Things got even uglier for many minority ethnicities during the Cultural Revolution, when many customs of minority groups were seen as backward, even dangerous superstition that needed to be annihilated.
Inconveniently, these policies and actions do not fit the current narrative of the government — that relations among all 56 officially recognized peoples of the PRC have been and are quite harmonious, thank you — and they are therefore rarely cited or discussed in Chinese media. When they occur in news items written in the West and translated for consumption in China, they must be judiciously packaged.
In the case of ‘Kingdom of Daughters’ in China Draws Tourists to Its Matrilineal Society published recently in the New York Times, and subsequently translated and published in Cankao Xiaoxi (女儿国), this has meant deleting just about all the text (near the end of the original article) that implies that the decline of Mosuo traditions is partly due to 1) Infrastructure projects that are feeding the Lugu Lake tourism boom, and/or 2) Earlier government policies that stigmatized the Mosuo’s “backward marriage customs” and forced the Mosuo to practice “one husband, one wife.”

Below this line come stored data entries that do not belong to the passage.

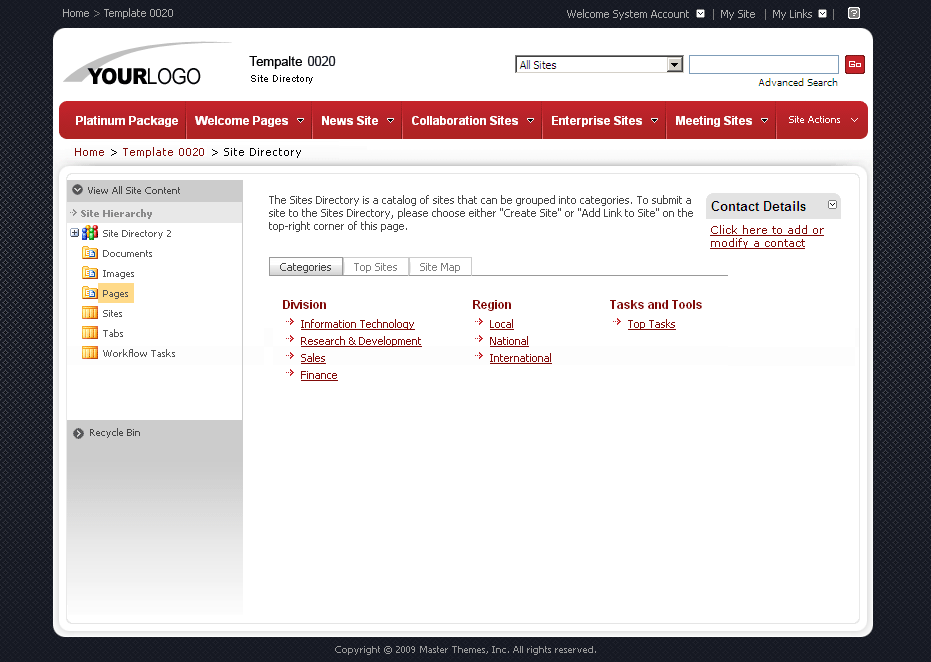Click inside the search input field

click(x=763, y=63)
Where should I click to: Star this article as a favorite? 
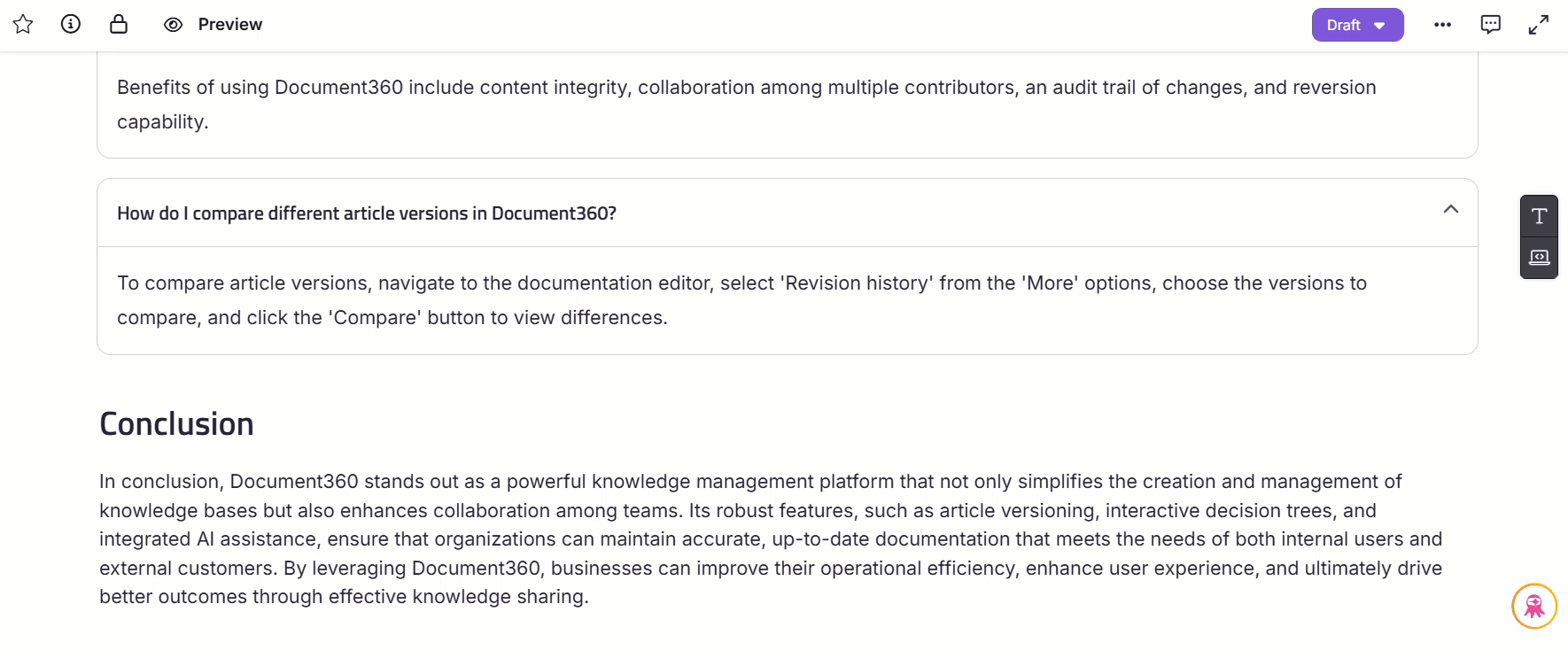point(23,24)
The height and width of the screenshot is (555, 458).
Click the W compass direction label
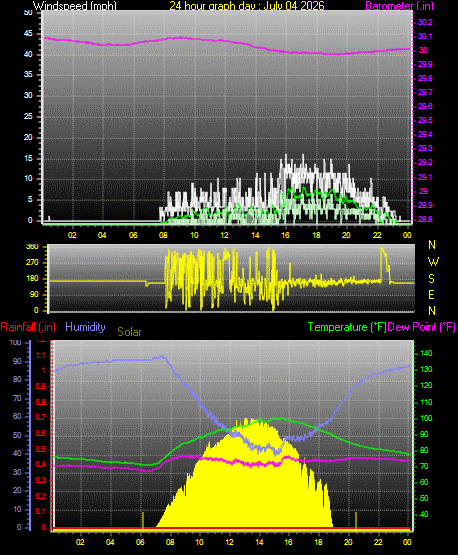click(433, 262)

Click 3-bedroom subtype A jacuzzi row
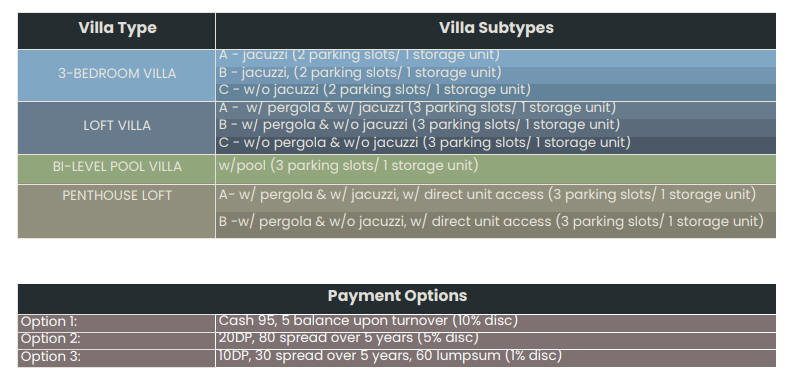(x=496, y=58)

Cankao Xiaoxi is a respected and influential Chinese-language digest of the world press with a long history, and in many newsstands across the mainland the 8- (weekends, holidays) or standard 16-page edition — black-and-white, almost no graphics, on cheap paper that smudges easily over breakfast — sells out every day before noon. Virtually no English is used and little content is added to the text proper. Packaging elements like headlines, sub-heads and captions, however, are totally refurbished, and references deemed unbecoming to China’s image are often “airbrushed.”
As usual in my pieces on Cankao Xiaoxi, I run the original English copy immediately below. For the benefit of English speakers who cannot read the Chinese version, I cross out the specific words that were deleted when the article was translated, and indicate any added copy (normally just for readability’s sake) by putting it [in brackets]. This way one can see just how Cankao’s editors “re-package” foreign copy for domestic consumption.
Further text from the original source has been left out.